Repulsive guidance molecule a suppresses angiogenesis after ischemia/reperfusion injury of middle cerebral artery occlusion in rats.

Abstract

Repulsive guidance molecule a (RGMa) has now emerged as a molecule with pleiotropic roles, including repulsion, adhesion, migration and differentiation in the nervous system. In this study, adult male Sprague-Dawley (SD) rats received 90-min middle cerebral artery occlusion (MCAO) to observe RGMa/neogenin expression sites after ischemia/reperfusion injury and changes in angiogenesis after treatment with RNA interference using RGMa-specific recombinant adenovirus rAd5-shRNA-RGMa (rAd-shRGMa).

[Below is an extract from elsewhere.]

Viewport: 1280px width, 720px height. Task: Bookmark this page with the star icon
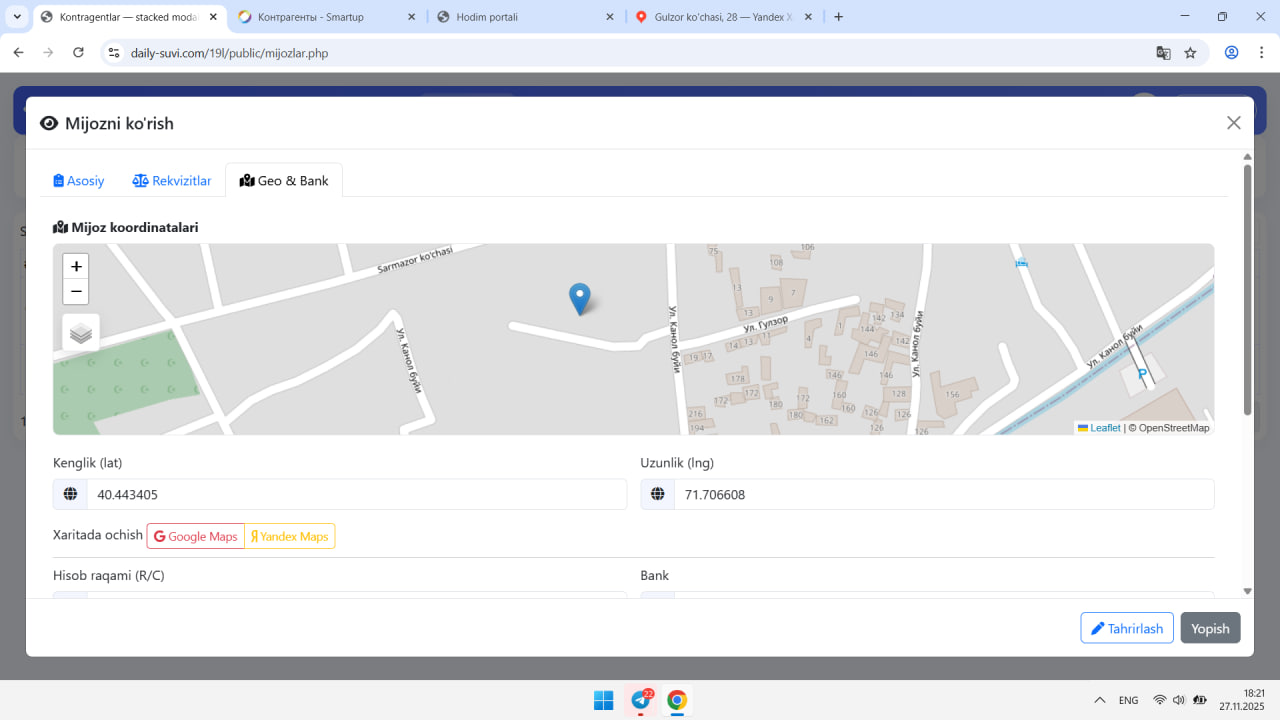[1190, 53]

To clarify how RGMa mediates angiogenesis, the RGMa function-blocking peptide six fibronectin type III (6FNIII) was also administered, and corresponding changes in vascular endothelial growth factor (VEGF), angiopoietin-2 (Ang2), angiopoietin-1 (Ang1), and brain derived neurotrophic factor (BDNF) were determined by western blotting. Both RGMa and its receptor neogenin were expressed in neurons and vessel endothelial cells after ischemia/reperfusion injury, and angiogenesis, coupled with functional recovery, was enhanced after RNA interference against RGMa compared with the vehicle groups. VEGF, Ang2, Ang1 and BDNF expression levels were significantly increased after intervention with rAd-shRGMa or 6FNIII. Thus, RGMa might suppress angiogenesis via VEGF, Ang2, Ang1 and BDNF after cerebral ischemia/reperfusion injury, which has therapeutic potential by reducing these endogenous detrimental mechanisms.